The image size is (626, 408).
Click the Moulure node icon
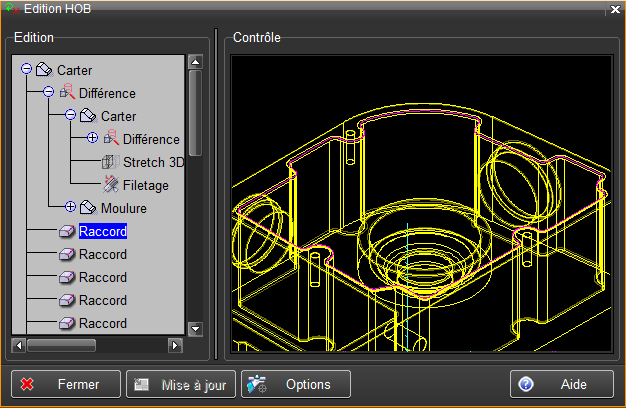point(88,208)
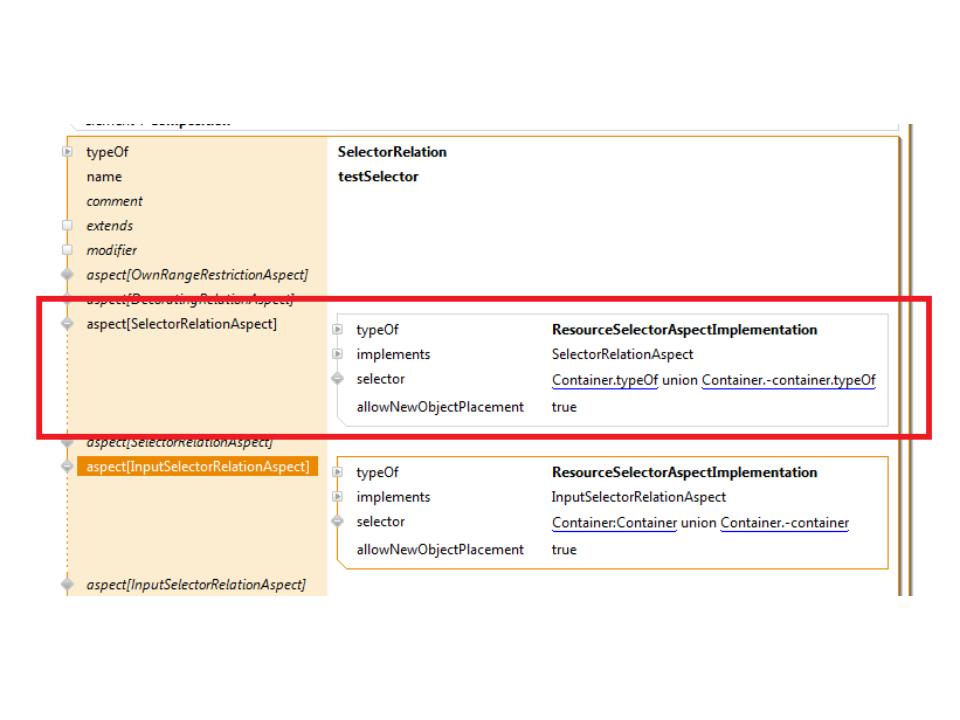Open the Container.typeOf link
The image size is (960, 720).
[604, 380]
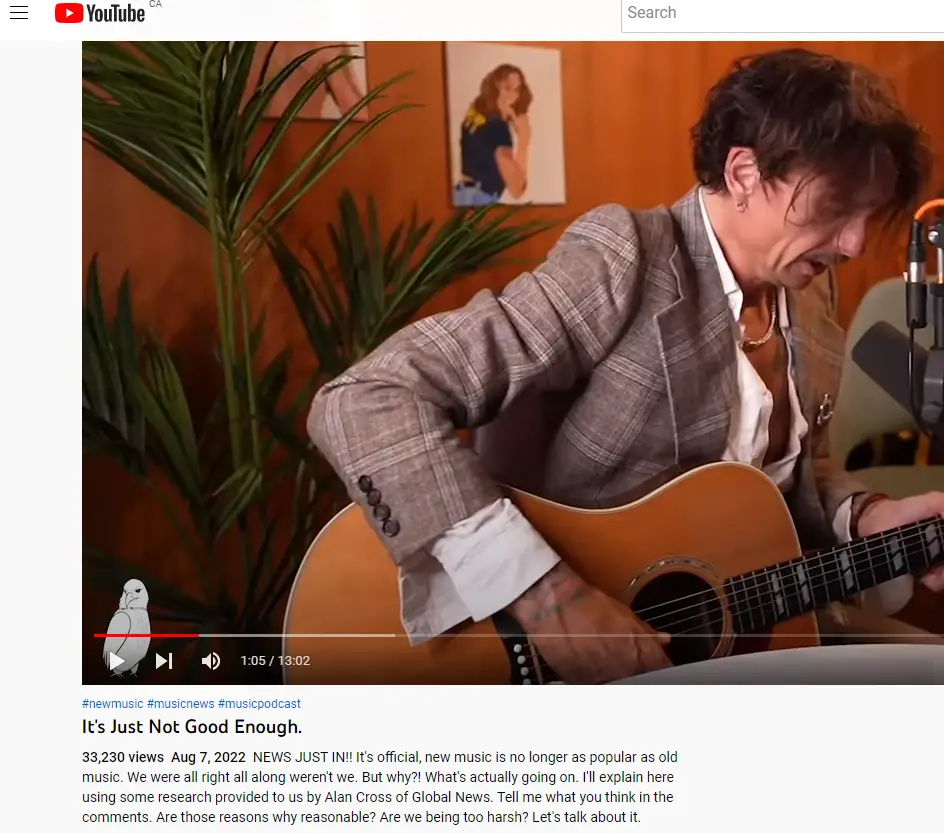Open the #musicpodcast hashtag link

259,704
******
▶ [Task description] Reproduce every line of the material above word for word, but leave out the pictures.

▶ [Completed exercise]
The image size is (626, 408).
Click the Moulure node icon
point(88,208)
Open the Container.typeOf link
The image size is (960, 720).
[604, 380]
Open the #musicpodcast hashtag link

259,704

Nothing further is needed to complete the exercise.